[PATCH 0/2] add new notifier function ,take3

Wed Apr 23 08:31:59 EDT 2008

Takenori Nagano <t-nagano at ah.jp.nec.com> writes:

> Hi,
>
> The one of the reason why I want this functionality is managing RAS
> tool behavior for postmotem actions, initially from kdb invocation.
> (I used kdb for debugging and crash analysis very useful in lkcd days,
> but it is "want" and it is not "must" today ;-))

Ok.  I have not heard any reason here why a break point at panic
or inside of panic is not useful.

> The other postmotem action is disabling hardware watchdog.
> Watch dog handler would stop keepalive heartbeat when system panics
> and we must disable hardware watchdog as soon as possible, since 2nd
> kernel startup takes some time (10 or 100? secs) and there may be
> miss-firing window. But currently we have no chance to do anything
> before crash_exec().

The transition time from one kernel to the next should be under 1 sec.
After that you are talking time for the drivers to initialize.
Although sha256 over the kdump kernel and it's ramdisk may slow things
down a little more for lots of data.

If the concern is of petting a watchdog to keep the system from
rebooting getting the kernel to initialize the watchdogs quickly
appears to be the correct answer.

> And thinking about a clustering software. If the system encounter
> the panic, system must notify standby node. But... :-(

If the concern is to notify another system of the crash quickly.
I see no reason why very early in the second kernel or perhaps
even in the purgatory code in kexec we can not do this.  If the
code is to hairy to do there then the code is likely to be
too hairy to do reliably when the system panics.

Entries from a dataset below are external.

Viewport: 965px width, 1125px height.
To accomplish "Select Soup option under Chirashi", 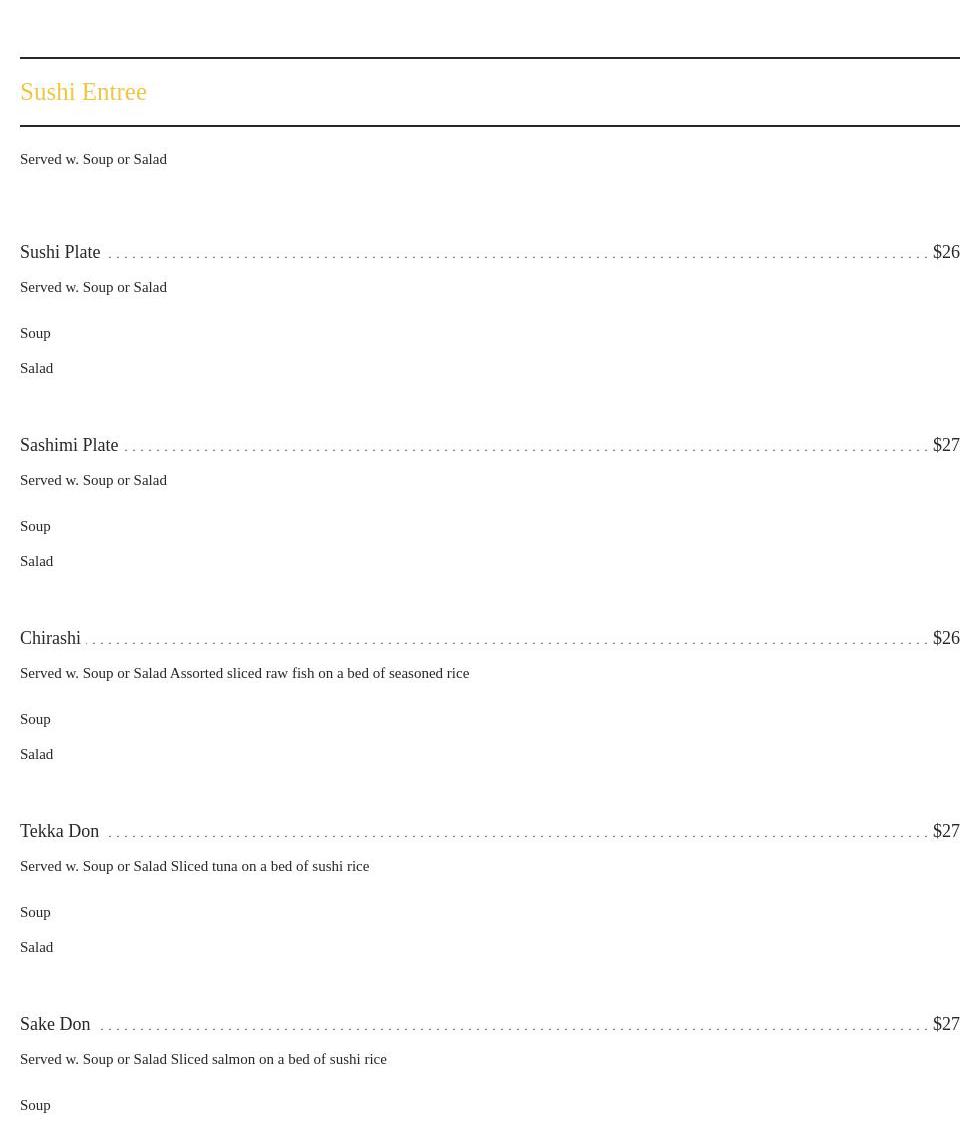I will point(35,719).
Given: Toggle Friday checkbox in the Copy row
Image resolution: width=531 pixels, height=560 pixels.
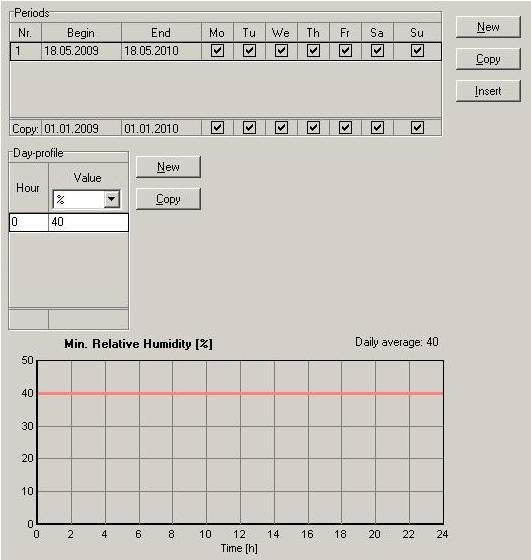Looking at the screenshot, I should [x=345, y=128].
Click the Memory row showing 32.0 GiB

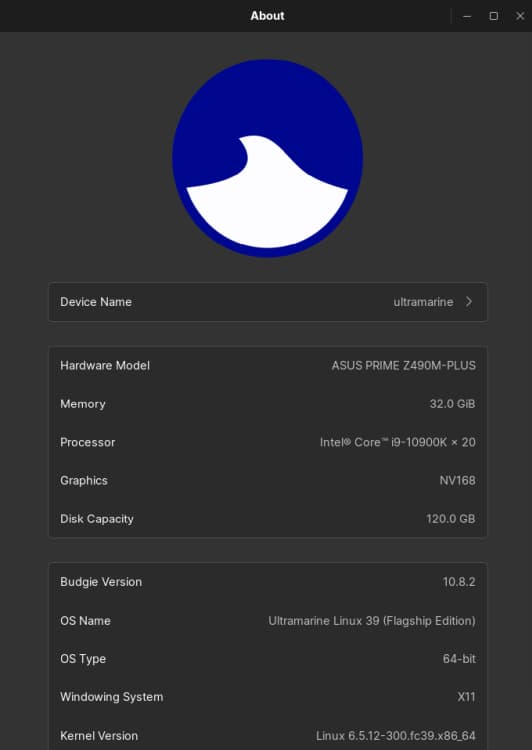(x=268, y=404)
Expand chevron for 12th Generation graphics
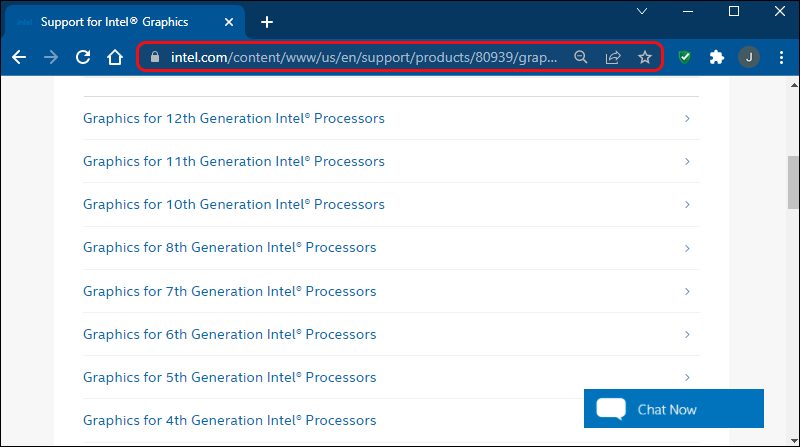Screen dimensions: 800x447 click(687, 119)
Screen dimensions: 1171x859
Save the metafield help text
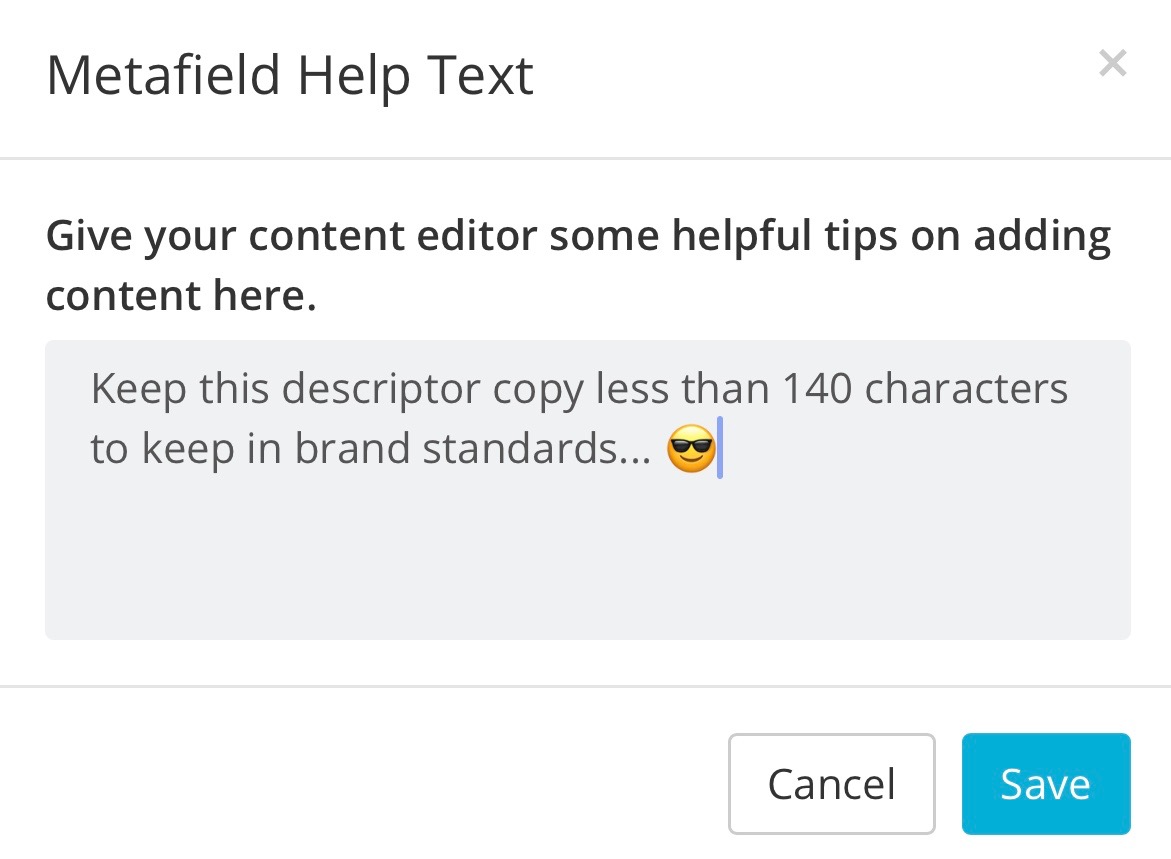(1046, 784)
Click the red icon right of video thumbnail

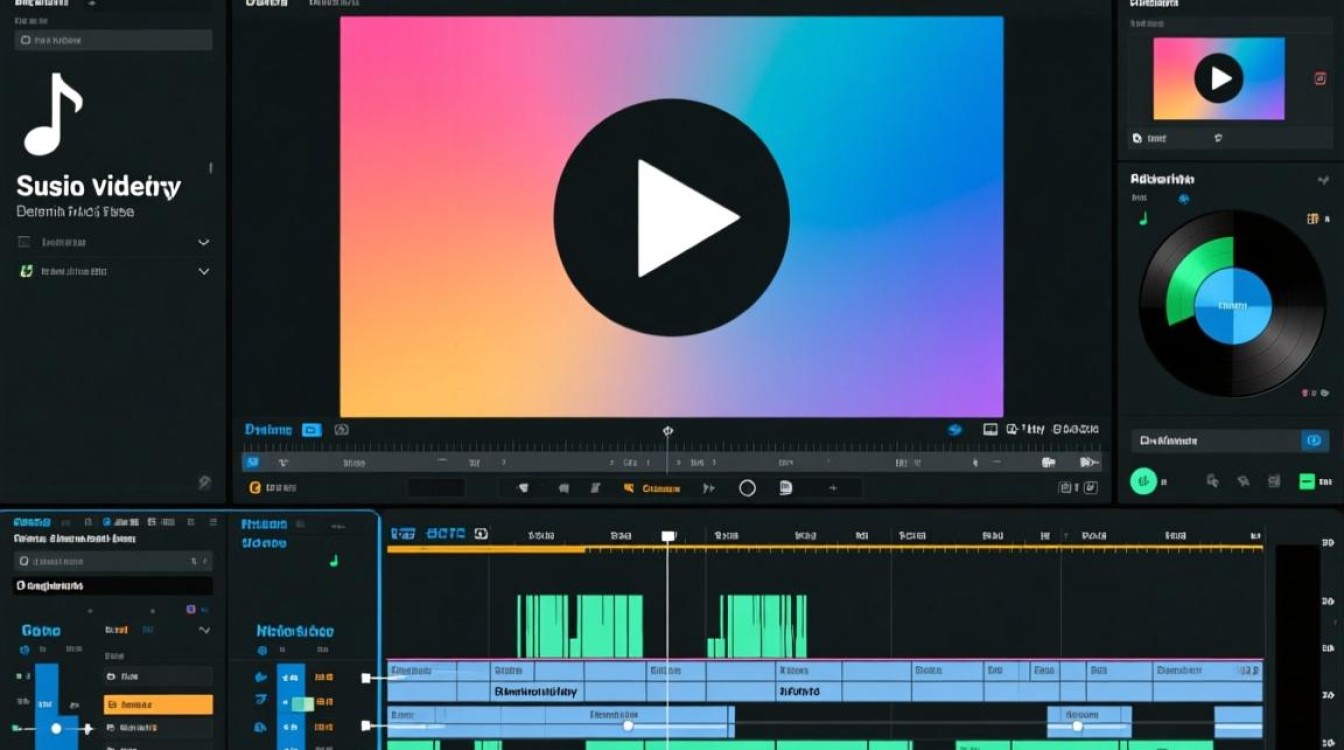pos(1320,79)
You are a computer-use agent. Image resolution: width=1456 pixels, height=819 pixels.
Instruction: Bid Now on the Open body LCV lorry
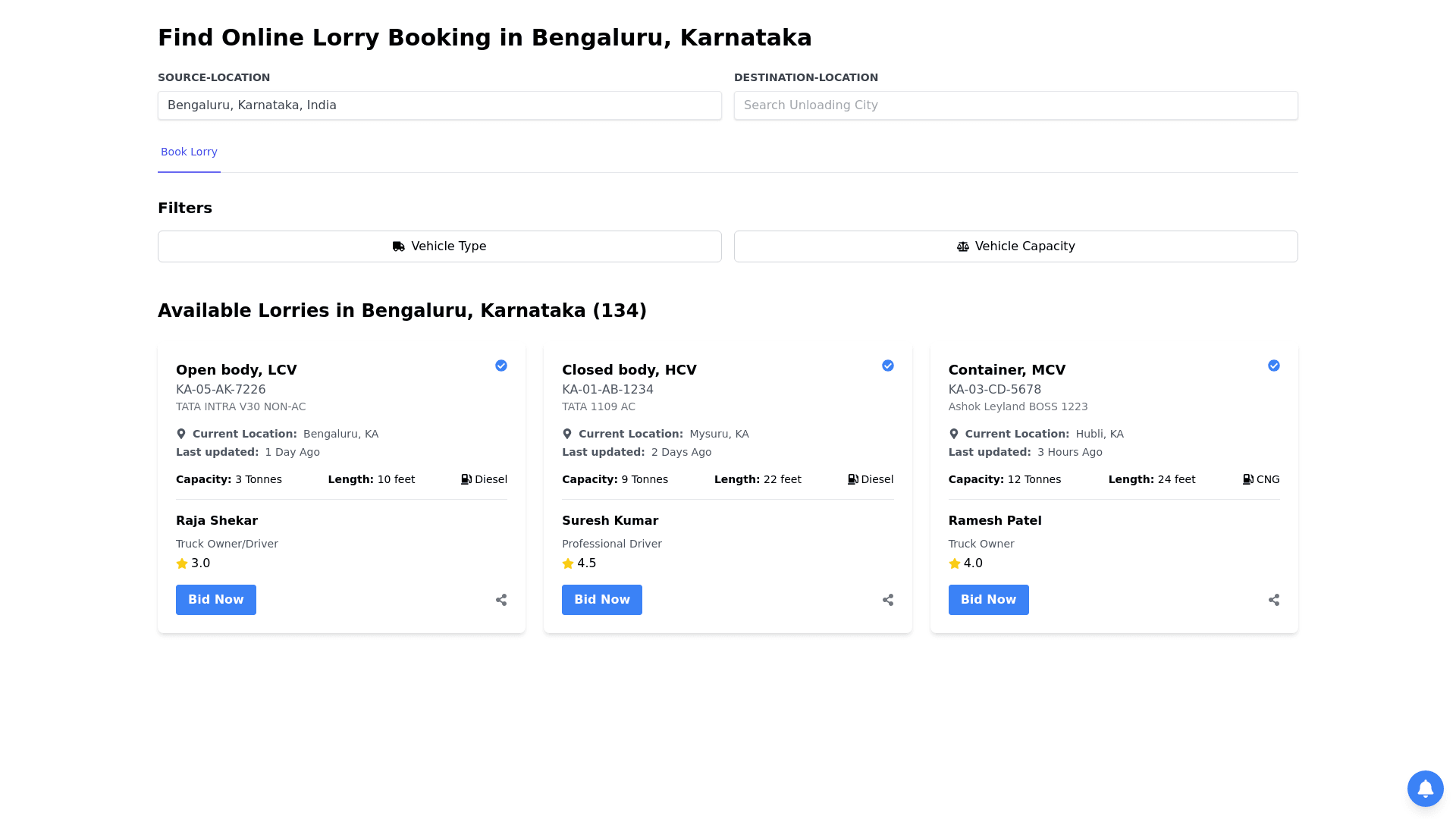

> I am interested in pre-dump scripts Neil mentioned. I think it can
> resolve some of our requirements. I will try it.

> For quick invocation of kdump, I partially agree with the idea of
> "kdump should be invoked as soon as system panic, since we can not
> trust broken kernels", but we would like to have some choise what
> to do on panic (and if notifier is controllable by my patch,
> you can still call kdump first)
>
> Anyway, completely broken kernel can not call kdump or any other
> mechanism  ;-P  and I feel it is somewhat matter of degree.

Yes.  Completely broken kernels may not recognize they have a problem.

It is the design goal of the kexec on panic path to work with as much
of kernel broken as possible.

Additionally reviewing and testing that code is extremely difficult,
because it is the one piece of code in the kernel where debugging
tools are not available.  Putting random tunable code on that path
hugely reduces it's maintainability.

Further for all of the cases I have seen there is only one correct
action to take, things do not need to be tunable.  So a generally
tunable interface appears to be a design mistake.

Eric